Chemotherapy with Padmatara: 
  • We're not really good chemotherapy tourists anymore, taking pictures etc. as if for first time on a foggy cable car ride...good egg salad sandwiches though from the Kaiser cafe, a visit with Tong, and a few episodes of Nurse Jackie...  
An excellent forced march with Shantinayaka:
  • Who forced it? I did, I asked Pasadini to put it on the helping calendar. With the radiation thingy in Santa Clara yesterday and chemo today, I've pretty much been on my back, or sitting in a car or chair, the last two days. So I pried myself from lying on my bed and we went for a walk up the hill past Dolores Park and back and I felt SO much better and energetic afterwards. Most of the chat was about dire medical situations. Note to self: Must expand conversation topics. 

In other news:
  • Why am I so spaced out? I can barely keep track of things (and I'm getting a lot of help.) 

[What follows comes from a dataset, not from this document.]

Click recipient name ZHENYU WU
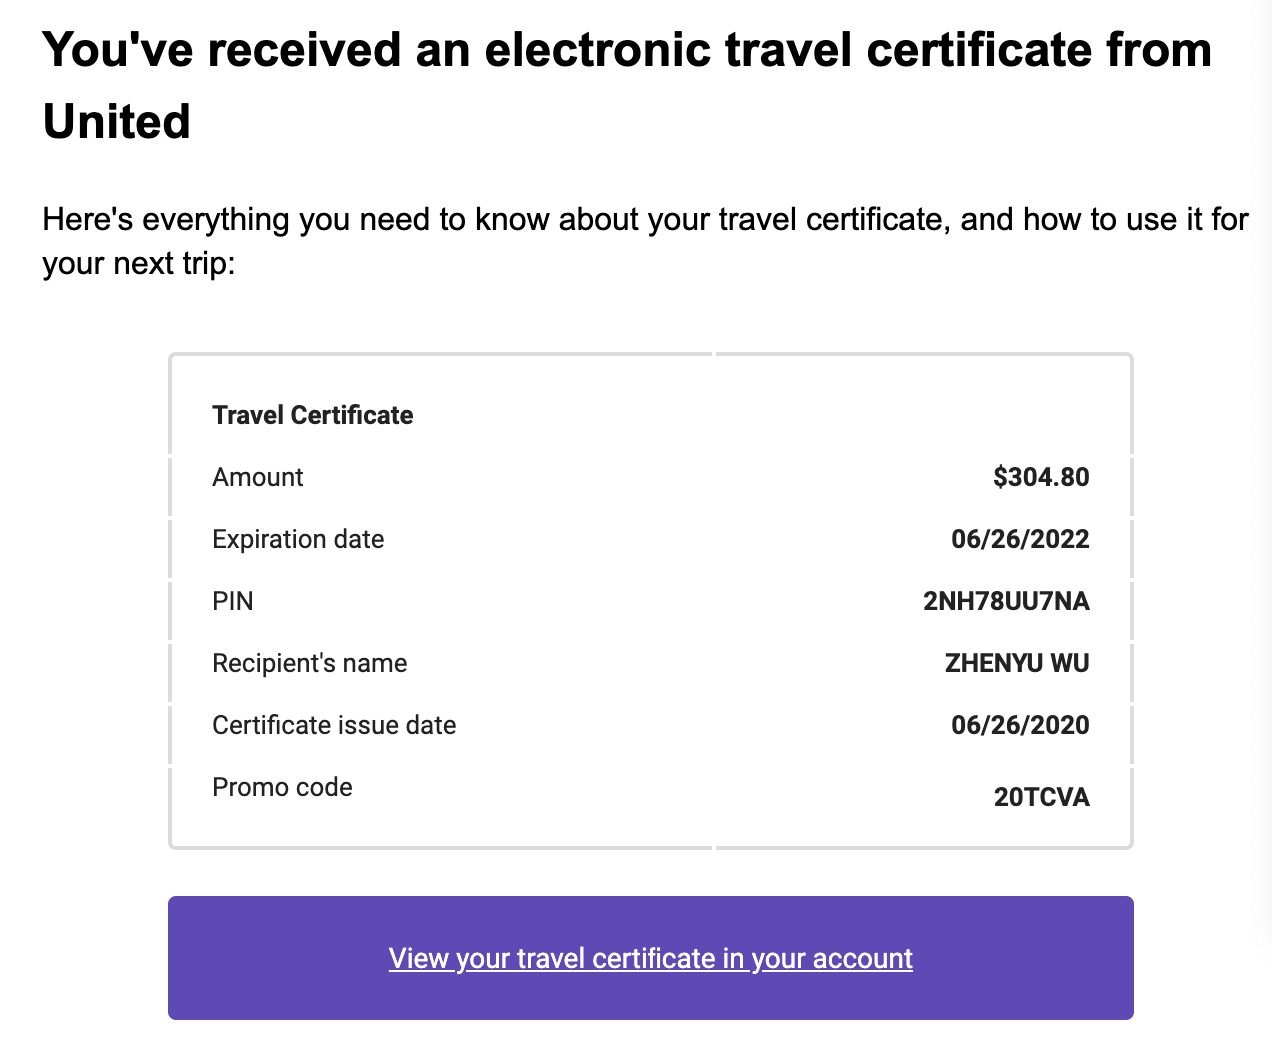Screen dimensions: 1272x1052 coord(1017,663)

  • Food preferences have shifted toward liquid - soup and protein/fruit shakes (especially rasberries lately, so good!/organic whey protein powder/coco water/Greek plain yogurt). I still eat and enjoy other things of course (like Cameo cheese, yum!, and crackers) but find liquids much more straight forward for digestion. 

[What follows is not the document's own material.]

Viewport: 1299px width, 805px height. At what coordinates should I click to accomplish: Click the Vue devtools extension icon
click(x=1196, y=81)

  • A couple of people have asked me to clarify my comment, "...This brings up all kinds of issues about medical insurance for me and where I can live. But I will think about that later."...Remember that up until the day of my diagnosis I was planning on leaving San Francisco in a few months, probably to New York City for a while and then to West London if that became possible. I haven't really gotten my mind around the fact that if I leave San Francisco I will not be able to get health insurance, which effectively means that I cannot leave San Francisco. Unless Obama's "The Patient Protection and Affordable Care Act" actually happens, which is hard to imagine. So as far as I know, as long as I stay in San Francisco and Tong is happy to keep me on his medical insurance, it's not at risk. (And I keep paying him for it, and he still has his job!) 
  • I created another blog - for people with vaginal cancer. I hope they can find it - Radiation Side Effects for Vaginal Cancer: Recommended Products.

1 comment:

  1. After my hernia operation a few years back, I was urged to immediately take the prescribed 'painkillers' (Vicodan, I think). I didn't have any pain, but I got so 'spaced' out, mind discombobulated, & nearing slightly-hallucinogenic, that I stopped them entirely. Just my experience, with my body, after a not-major operation. But boy, the drug they give you for coming out of the anesthetic! -- I never, never, felt so physically, mentally, emotionally, and spiritually good, in all my life.